── GIVEN DATA ──

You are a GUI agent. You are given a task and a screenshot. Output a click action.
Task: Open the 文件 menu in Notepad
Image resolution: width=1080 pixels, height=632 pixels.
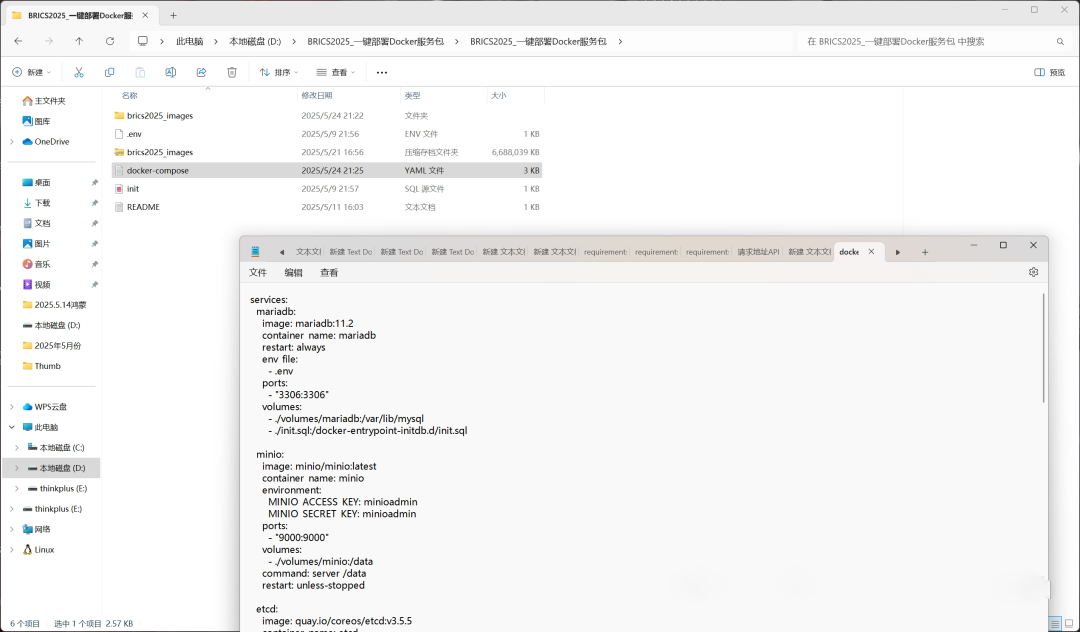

───
── GIVEN DATA ──

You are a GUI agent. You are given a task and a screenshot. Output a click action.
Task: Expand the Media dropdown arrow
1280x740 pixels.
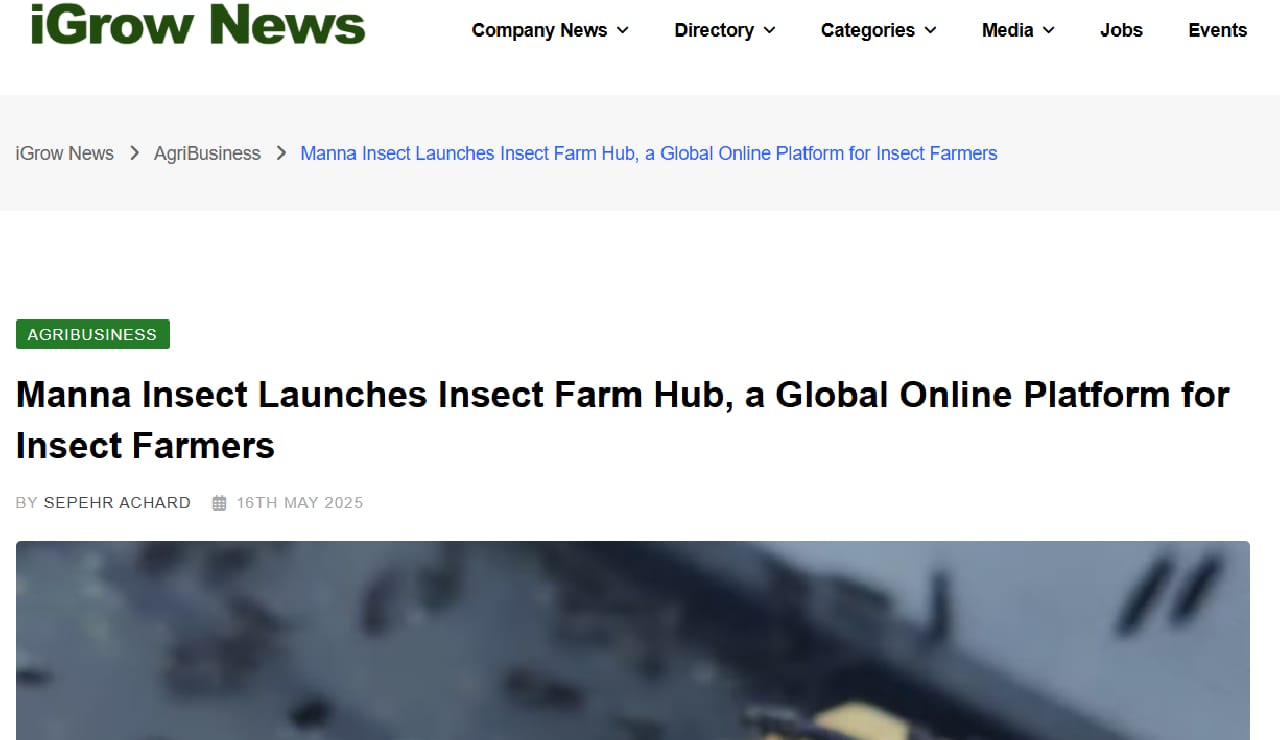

───

PROBLEM TO SOLVE
Could you set down, word for word, only the lines above from the line with "Task: Expand the Media dropdown arrow" to the line with "1280x740 pixels.", including both?

REPLY
Task: Expand the Media dropdown arrow
1280x740 pixels.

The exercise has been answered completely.